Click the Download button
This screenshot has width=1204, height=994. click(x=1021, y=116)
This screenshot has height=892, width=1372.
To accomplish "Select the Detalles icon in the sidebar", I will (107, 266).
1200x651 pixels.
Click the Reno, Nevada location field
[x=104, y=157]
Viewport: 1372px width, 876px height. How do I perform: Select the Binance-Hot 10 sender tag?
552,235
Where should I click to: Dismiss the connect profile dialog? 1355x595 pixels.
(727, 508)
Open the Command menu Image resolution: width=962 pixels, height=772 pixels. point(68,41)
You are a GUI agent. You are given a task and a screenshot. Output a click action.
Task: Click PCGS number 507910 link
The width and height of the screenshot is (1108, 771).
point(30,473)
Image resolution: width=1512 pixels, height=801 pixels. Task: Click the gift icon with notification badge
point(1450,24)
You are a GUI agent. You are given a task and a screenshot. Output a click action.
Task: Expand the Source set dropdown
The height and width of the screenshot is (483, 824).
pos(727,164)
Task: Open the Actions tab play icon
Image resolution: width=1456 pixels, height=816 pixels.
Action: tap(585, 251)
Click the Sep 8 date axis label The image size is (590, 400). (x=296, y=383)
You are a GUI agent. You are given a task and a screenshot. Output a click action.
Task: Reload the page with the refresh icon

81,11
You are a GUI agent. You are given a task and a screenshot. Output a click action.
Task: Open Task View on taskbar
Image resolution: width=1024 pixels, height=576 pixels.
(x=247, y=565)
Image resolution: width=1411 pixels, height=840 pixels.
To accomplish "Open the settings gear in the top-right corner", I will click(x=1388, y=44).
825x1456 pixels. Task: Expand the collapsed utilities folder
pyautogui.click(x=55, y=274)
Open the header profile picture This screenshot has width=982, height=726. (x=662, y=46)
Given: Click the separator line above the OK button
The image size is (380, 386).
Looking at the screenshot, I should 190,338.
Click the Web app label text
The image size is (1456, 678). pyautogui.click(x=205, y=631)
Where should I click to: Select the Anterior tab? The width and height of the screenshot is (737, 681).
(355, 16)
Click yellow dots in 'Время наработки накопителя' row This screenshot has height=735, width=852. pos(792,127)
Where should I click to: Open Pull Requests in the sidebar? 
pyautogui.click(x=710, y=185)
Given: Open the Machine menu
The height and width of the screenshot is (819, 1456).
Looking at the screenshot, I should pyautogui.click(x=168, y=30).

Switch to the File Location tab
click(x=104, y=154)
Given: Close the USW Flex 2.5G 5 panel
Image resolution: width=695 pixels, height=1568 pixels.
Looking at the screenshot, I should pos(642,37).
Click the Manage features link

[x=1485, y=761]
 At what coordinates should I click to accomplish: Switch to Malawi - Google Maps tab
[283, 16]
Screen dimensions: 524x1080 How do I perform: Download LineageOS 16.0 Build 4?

* **THE REQUEST**: Convert the lines above into a JSON list of strings, one string per line, leaving out blank lines.

* **SOLUTION**:
[
  "Click the Download button",
  "This screenshot has width=1204, height=994. click(x=1021, y=116)",
  "This screenshot has height=892, width=1372.",
  "To accomplish \"Select the Detalles icon in the sidebar\", I will (107, 266).",
  "1200x651 pixels.",
  "Click the Reno, Nevada location field",
  "[x=104, y=157]",
  "Viewport: 1372px width, 876px height. How do I perform: Select the Binance-Hot 10 sender tag?",
  "552,235",
  "Where should I click to: Dismiss the connect profile dialog? 1355x595 pixels.",
  "(727, 508)",
  "Open the Command menu Image resolution: width=962 pixels, height=772 pixels. point(68,41)",
  "You are a GUI agent. You are given a task and a screenshot. Output a click action.",
  "Task: Click PCGS number 507910 link",
  "The width and height of the screenshot is (1108, 771).",
  "point(30,473)",
  "Image resolution: width=1512 pixels, height=801 pixels. Task: Click the gift icon with notification badge",
  "point(1450,24)",
  "You are a GUI agent. You are given a task and a screenshot. Output a click action.",
  "Task: Expand the Source set dropdown",
  "The height and width of the screenshot is (483, 824).",
  "pos(727,164)",
  "Task: Open the Actions tab play icon",
  "Image resolution: width=1456 pixels, height=816 pixels.",
  "Action: tap(585, 251)",
  "Click the Sep 8 date axis label The image size is (590, 400). (x=296, y=383)",
  "You are a GUI agent. You are given a task and a screenshot. Output a click action.",
  "Task: Reload the page with the refresh icon",
  "81,11",
  "You are a GUI agent. You are given a task and a screenshot. Output a click action.",
  "Task: Open Task View on taskbar",
  "Image resolution: width=1024 pixels, height=576 pixels.",
  "(x=247, y=565)",
  "Image resolution: width=1411 pixels, height=840 pixels.",
  "To accomplish \"Open the settings gear in the top-right corner\", I will click(x=1388, y=44).",
  "825x1456 pixels. Task: Expand the collapsed utilities folder",
  "pyautogui.click(x=55, y=274)",
  "Open the header profile picture This screenshot has width=982, height=726. (x=662, y=46)",
  "Given: Click the separator line above the OK button",
  "The image size is (380, 386).",
  "Looking at the screenshot, I should 190,338.",
  "Click the Web app label text",
  "The image size is (1456, 678). pyautogui.click(x=205, y=631)",
  "Where should I click to: Select the Anterior tab? The width and height of the screenshot is (737, 681).",
  "(355, 16)",
  "Click yellow dots in 'Время наработки накопителя' row This screenshot has height=735, width=852. pos(792,127)",
  "Where should I click to: Open Pull Requests in the sidebar? ",
  "pyautogui.click(x=710, y=185)",
  "Given: Open the Machine menu",
  "The height and width of the screenshot is (819, 1456).",
  "Looking at the screenshot, I should pyautogui.click(x=168, y=30).",
  "Switch to the File Location tab",
  "click(x=104, y=154)",
  "Given: Close the USW Flex 2.5G 5 panel",
  "Image resolution: width=695 pixels, height=1568 pixels.",
  "Looking at the screenshot, I should pos(642,37).",
  "Click the Manage features link",
  "[x=1485, y=761]",
  " At what coordinates should I click to accomplish: Switch to Malawi - Google Maps tab",
  "[283, 16]",
  "Screen dimensions: 524x1080 How do I perform: Download LineageOS 16.0 Build 4?"
]